(Stored items from a collection)
■ ■ ■ ■

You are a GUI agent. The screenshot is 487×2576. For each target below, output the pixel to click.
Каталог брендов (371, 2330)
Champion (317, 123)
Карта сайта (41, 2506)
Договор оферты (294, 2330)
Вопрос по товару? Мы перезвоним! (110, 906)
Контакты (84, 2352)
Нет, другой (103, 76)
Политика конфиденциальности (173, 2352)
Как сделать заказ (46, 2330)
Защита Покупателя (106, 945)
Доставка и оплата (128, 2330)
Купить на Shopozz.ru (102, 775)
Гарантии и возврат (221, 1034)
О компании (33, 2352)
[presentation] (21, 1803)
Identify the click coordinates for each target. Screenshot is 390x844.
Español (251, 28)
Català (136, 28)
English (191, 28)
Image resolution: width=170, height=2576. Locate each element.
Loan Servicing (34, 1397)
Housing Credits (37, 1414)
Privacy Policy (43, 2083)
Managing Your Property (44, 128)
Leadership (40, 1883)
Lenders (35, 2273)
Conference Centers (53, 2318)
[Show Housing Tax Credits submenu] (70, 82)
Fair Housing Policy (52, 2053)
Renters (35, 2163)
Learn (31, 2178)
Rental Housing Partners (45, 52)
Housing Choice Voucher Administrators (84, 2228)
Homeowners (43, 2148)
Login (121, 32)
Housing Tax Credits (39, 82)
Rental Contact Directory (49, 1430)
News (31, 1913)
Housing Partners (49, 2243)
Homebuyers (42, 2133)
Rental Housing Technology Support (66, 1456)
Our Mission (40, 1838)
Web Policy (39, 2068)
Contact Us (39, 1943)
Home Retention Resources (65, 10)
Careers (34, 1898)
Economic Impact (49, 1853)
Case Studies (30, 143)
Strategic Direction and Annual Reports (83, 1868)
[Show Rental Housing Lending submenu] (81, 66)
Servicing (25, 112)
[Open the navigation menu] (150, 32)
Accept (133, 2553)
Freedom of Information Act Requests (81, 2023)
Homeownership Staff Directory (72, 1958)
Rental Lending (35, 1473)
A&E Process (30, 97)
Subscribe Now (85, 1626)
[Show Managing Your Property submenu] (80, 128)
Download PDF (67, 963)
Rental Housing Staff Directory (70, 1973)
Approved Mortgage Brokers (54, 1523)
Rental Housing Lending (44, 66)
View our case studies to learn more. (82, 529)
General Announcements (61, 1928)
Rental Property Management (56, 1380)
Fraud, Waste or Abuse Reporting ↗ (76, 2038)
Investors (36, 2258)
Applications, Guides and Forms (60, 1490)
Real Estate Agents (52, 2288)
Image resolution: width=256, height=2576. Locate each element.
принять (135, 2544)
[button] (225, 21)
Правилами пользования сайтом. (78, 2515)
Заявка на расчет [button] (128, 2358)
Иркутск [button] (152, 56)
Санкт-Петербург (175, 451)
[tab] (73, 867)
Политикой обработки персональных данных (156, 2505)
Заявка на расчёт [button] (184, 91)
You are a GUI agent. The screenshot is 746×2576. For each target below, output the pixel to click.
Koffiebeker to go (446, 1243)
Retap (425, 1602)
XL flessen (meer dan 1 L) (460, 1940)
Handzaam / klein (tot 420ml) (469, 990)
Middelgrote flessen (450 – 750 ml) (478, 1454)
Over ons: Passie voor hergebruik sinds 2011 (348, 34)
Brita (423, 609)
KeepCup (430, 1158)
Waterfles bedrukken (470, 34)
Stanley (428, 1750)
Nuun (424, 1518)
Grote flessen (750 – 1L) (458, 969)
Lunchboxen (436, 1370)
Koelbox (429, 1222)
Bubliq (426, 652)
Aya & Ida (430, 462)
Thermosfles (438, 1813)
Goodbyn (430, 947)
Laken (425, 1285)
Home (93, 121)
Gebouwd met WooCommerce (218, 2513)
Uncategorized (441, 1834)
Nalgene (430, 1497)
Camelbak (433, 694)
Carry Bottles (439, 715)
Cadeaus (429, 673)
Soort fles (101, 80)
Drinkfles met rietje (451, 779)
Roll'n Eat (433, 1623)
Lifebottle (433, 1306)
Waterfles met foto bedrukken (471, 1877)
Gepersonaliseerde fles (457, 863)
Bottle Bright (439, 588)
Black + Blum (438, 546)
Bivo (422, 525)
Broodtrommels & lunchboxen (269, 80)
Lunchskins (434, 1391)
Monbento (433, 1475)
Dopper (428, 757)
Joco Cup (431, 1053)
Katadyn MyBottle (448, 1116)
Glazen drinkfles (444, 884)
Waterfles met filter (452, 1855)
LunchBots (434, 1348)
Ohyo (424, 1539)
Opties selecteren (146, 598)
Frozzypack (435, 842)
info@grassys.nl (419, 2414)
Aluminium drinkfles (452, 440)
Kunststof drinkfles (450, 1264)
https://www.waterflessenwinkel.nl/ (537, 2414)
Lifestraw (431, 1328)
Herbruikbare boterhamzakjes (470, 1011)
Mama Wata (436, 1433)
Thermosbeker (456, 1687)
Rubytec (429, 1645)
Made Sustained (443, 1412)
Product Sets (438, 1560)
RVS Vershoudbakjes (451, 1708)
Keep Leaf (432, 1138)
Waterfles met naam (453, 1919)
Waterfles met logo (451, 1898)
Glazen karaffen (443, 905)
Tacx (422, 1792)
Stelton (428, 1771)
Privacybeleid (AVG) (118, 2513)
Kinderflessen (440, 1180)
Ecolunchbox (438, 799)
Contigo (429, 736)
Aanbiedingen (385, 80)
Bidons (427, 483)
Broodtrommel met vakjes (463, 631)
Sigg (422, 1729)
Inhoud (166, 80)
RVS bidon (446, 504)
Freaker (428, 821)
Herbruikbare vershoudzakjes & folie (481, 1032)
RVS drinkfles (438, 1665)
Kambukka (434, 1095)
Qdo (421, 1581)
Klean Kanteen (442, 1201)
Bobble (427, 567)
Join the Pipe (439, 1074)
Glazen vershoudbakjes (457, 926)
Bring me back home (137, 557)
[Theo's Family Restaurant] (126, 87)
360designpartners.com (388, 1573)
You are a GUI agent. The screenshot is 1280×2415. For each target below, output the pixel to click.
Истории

■ ■ ■ ■

__Task brief__.
Whatever appears in the data above should be set down again exactly.

__Result of the exercise__.
You are a GUI agent. The screenshot is 487×2576. For each target below, output the pixel to click.
Каталог брендов (371, 2330)
Champion (317, 123)
Карта сайта (41, 2506)
Договор оферты (294, 2330)
Вопрос по товару? Мы перезвоним! (110, 906)
Контакты (84, 2352)
Нет, другой (103, 76)
Политика конфиденциальности (173, 2352)
Как сделать заказ (46, 2330)
Защита Покупателя (106, 945)
Доставка и оплата (128, 2330)
Купить на Shopozz.ru (102, 775)
Гарантии и возврат (221, 1034)
О компании (33, 2352)
[presentation] (21, 1803)
Identify the click coordinates for each target. Screenshot is 390x844.
Español (251, 28)
Català (136, 28)
English (191, 28)
Image resolution: width=170, height=2576. Locate each element.
Loan Servicing (34, 1397)
Housing Credits (37, 1414)
Privacy Policy (43, 2083)
Managing Your Property (44, 128)
Leadership (40, 1883)
Lenders (35, 2273)
Conference Centers (53, 2318)
[Show Housing Tax Credits submenu] (70, 82)
Fair Housing Policy (52, 2053)
Renters (35, 2163)
Learn (31, 2178)
Rental Housing Partners (45, 52)
Housing Choice Voucher Administrators (84, 2228)
Homeowners (43, 2148)
Login (121, 32)
Housing Tax Credits (39, 82)
Rental Contact Directory (49, 1430)
News (31, 1913)
Housing Partners (49, 2243)
Homebuyers (42, 2133)
Rental Housing Technology Support (66, 1456)
Our Mission (40, 1838)
Web Policy (39, 2068)
Contact Us (39, 1943)
Home Retention Resources (65, 10)
Careers (34, 1898)
Economic Impact (49, 1853)
Case Studies (30, 143)
Strategic Direction and Annual Reports (83, 1868)
[Show Rental Housing Lending submenu] (81, 66)
Servicing (25, 112)
[Open the navigation menu] (150, 32)
Accept (133, 2553)
Freedom of Information Act Requests (81, 2023)
Homeownership Staff Directory (72, 1958)
Rental Lending (35, 1473)
A&E Process (30, 97)
Subscribe Now (85, 1626)
[Show Managing Your Property submenu] (80, 128)
Download PDF (67, 963)
Rental Housing Staff Directory (70, 1973)
Approved Mortgage Brokers (54, 1523)
Rental Housing Lending (44, 66)
View our case studies to learn more. (82, 529)
General Announcements (61, 1928)
Rental Property Management (56, 1380)
Fraud, Waste or Abuse Reporting ↗ (76, 2038)
Investors (36, 2258)
Applications, Guides and Forms (60, 1490)
Real Estate Agents (52, 2288)
Image resolution: width=256, height=2576. Locate each element.
принять (135, 2544)
[button] (225, 21)
Правилами пользования сайтом. (78, 2515)
Заявка на расчет [button] (128, 2358)
Иркутск [button] (152, 56)
Санкт-Петербург (175, 451)
[tab] (73, 867)
Политикой обработки персональных данных (156, 2505)
Заявка на расчёт [button] (184, 91)
You are a GUI agent. The screenshot is 746×2576. For each target below, output the pixel to click.
Koffiebeker to go (446, 1243)
Retap (425, 1602)
XL flessen (meer dan 1 L) (460, 1940)
Handzaam / klein (tot 420ml) (469, 990)
Middelgrote flessen (450 – 750 ml) (478, 1454)
Over ons: Passie voor hergebruik sinds 2011 (348, 34)
Brita (423, 609)
KeepCup (430, 1158)
Waterfles bedrukken (470, 34)
Stanley (428, 1750)
Nuun (424, 1518)
Grote flessen (750 – 1L) (458, 969)
Lunchboxen (436, 1370)
Koelbox (429, 1222)
Bubliq (426, 652)
Aya & Ida (430, 462)
Thermosfles (438, 1813)
Goodbyn (430, 947)
Laken (425, 1285)
Home (93, 121)
Gebouwd met WooCommerce (218, 2513)
Uncategorized (441, 1834)
Nalgene (430, 1497)
Camelbak (433, 694)
Carry Bottles (439, 715)
Cadeaus (429, 673)
Soort fles (101, 80)
Drinkfles met rietje (451, 779)
Roll'n Eat (433, 1623)
Lifebottle (433, 1306)
Waterfles met foto bedrukken (471, 1877)
Gepersonaliseerde fles (457, 863)
Bottle Bright (439, 588)
Black + Blum (438, 546)
Bivo (422, 525)
Broodtrommels & lunchboxen (269, 80)
Lunchskins (434, 1391)
Monbento (433, 1475)
Dopper (428, 757)
Joco Cup (431, 1053)
Katadyn MyBottle (448, 1116)
Glazen drinkfles (444, 884)
Waterfles met filter (452, 1855)
LunchBots (434, 1348)
Ohyo (424, 1539)
Opties selecteren (146, 598)
Frozzypack (435, 842)
info@grassys.nl (419, 2414)
Aluminium drinkfles (452, 440)
Kunststof drinkfles (450, 1264)
https://www.waterflessenwinkel.nl/ (537, 2414)
Lifestraw (431, 1328)
Herbruikbare boterhamzakjes (470, 1011)
Mama Wata (436, 1433)
Thermosbeker (456, 1687)
Rubytec (429, 1645)
Made Sustained (443, 1412)
Product Sets (438, 1560)
RVS Vershoudbakjes (451, 1708)
Keep Leaf (432, 1138)
Waterfles met naam (453, 1919)
Waterfles met logo (451, 1898)
Glazen karaffen (443, 905)
Tacx (422, 1792)
Stelton (428, 1771)
Privacybeleid (AVG) (118, 2513)
Kinderflessen (440, 1180)
Ecolunchbox (438, 799)
Contigo (429, 736)
Aanbiedingen (385, 80)
Bidons (427, 483)
Broodtrommel met vakjes (463, 631)
Sigg (422, 1729)
Inhoud (166, 80)
RVS bidon (446, 504)
Freaker (428, 821)
Herbruikbare vershoudzakjes & folie (481, 1032)
RVS drinkfles (438, 1665)
Kambukka (434, 1095)
Qdo (421, 1581)
Klean Kanteen (442, 1201)
Bobble (427, 567)
Join the Pipe (439, 1074)
Glazen vershoudbakjes (457, 926)
Bring me back home (137, 557)
[Theo's Family Restaurant] (126, 87)
360designpartners.com (388, 1573)
You are a GUI agent. The screenshot is 1280×2415. For each target below, output the pixel to click.
Истории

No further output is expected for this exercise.